• [TASK LIST]:
a: Copy the stretch of the raffle probability thread below from "b) For choosing" through "from same family.".
b: Using the raffle probability thread below, answer yes or no to each statement and quote the words from the thread that decide it: (i) The raffle has twelve participants from three families. (ii) A person may be chosen as a winner more than once. (iii) The answer gives 16/55 as the probability for part (a).
c: Write the next part of the raffle probability thread below, starting after its last sentence.

## START SELECTION

Question

Twelve people (four from each of three families) participate in a raffle drawing at a fair. Three of the twelve are randomly chosen (no person is allowed to be chosen

more than once) as winners.

(a) Find the probability that exactly one of the winners comes from each of the families.

(b) Would it be unusual for all of the winners to come from the same family?

(c) Would your answer in (b) differ if people were allowed to win more than once?

Answer 1

a) Chosing three out of twelve randomly = $^{12}\textrm{C}_{3}$

For one winner from one family = $^{4}\textrm{C}_{1}$

Therefore, probability that exactly one of the winners comes from each of the families = $\frac{(^{4}\textrm{C}_{1})^3}{^{12}\textrm{C}_{3}}$

=16/55

b) For choosing one family out of three = ${^{3}\textrm{C}_{1}$

For all winners from one family = $^{4}\textrm{C}_{3}$

Probability that all the winners are from one family is = $\frac{(^{4}\textrm{C}_{3})*(^{3}\textrm{C}_{1})}{^{12}\textrm{C}_{3}}$ = 3/55

Hence, 3/55 is very less so it is unusual for all the wwinners to come from same family.

## END SELECTION
## START DATA SEGMENT

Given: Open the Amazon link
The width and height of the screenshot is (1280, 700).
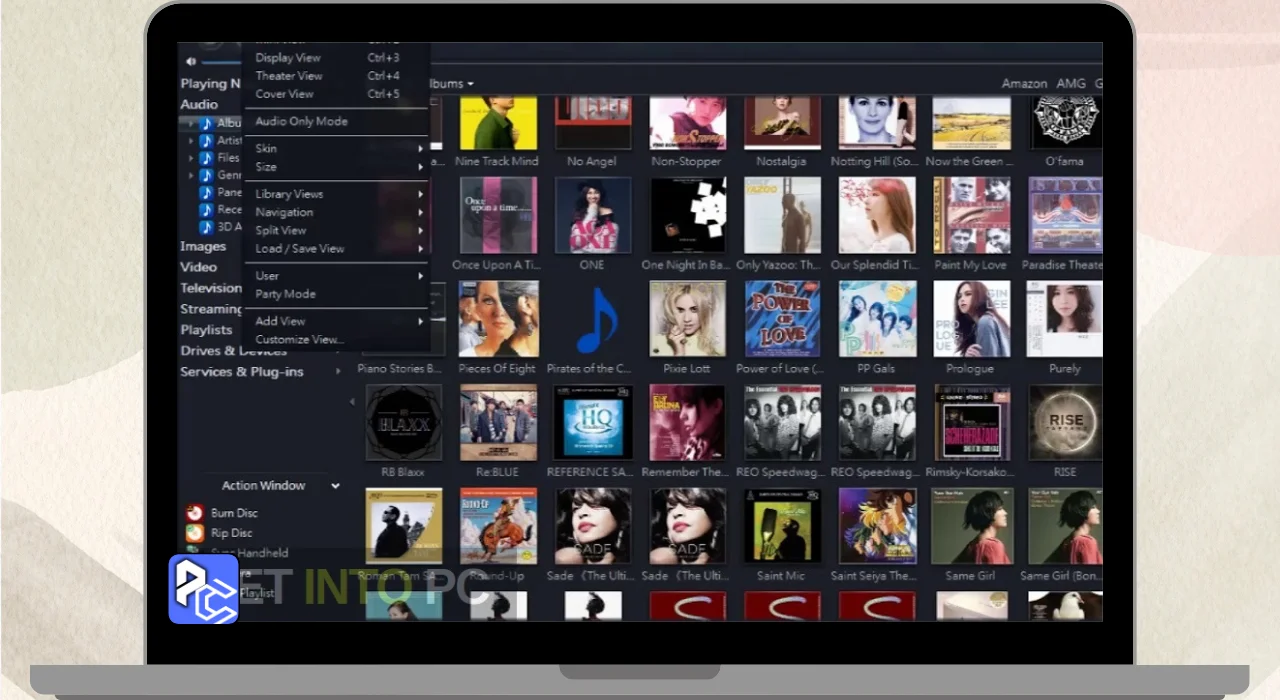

## END DATA SEGMENT

• [ANSWERS FOR THIS EXERCISE]:
a:
b) For choosing one family out of three = ${^{3}\textrm{C}_{1}$

For all winners from one family = $^{4}\textrm{C}_{3}$

Probability that all the winners are from one family is = $\frac{(^{4}\textrm{C}_{3})*(^{3}\textrm{C}_{1})}{^{12}\textrm{C}_{3}}$ = 3/55

Hence, 3/55 is very less so it is unusual for all the wwinners to come from same family.

b:
(i) Yes: "Twelve people (four from each of three families)".
(ii) No: "no person is allowed to be chosen".
(iii) Yes: "=16/55".

c:
c) If winning more than once was allowed then, for all the winners from one family = ${^{4}\textrm{C}_{3}}+{^{4}\textrm{C}_{2}}+{^{4}\textrm{C}_{1}}$

Probability that all the winners are from one family is = $\frac{(^{4}\textrm{C}_{3}+^{4}\textrm{C}_{2}+^{4}\textrm{C}_{1})*(^{3}\textrm{C}_{1})}{^{12}\textrm{C}_{3}}$ = 3/22

So the probability now increased than the previous case.

Hope this helps!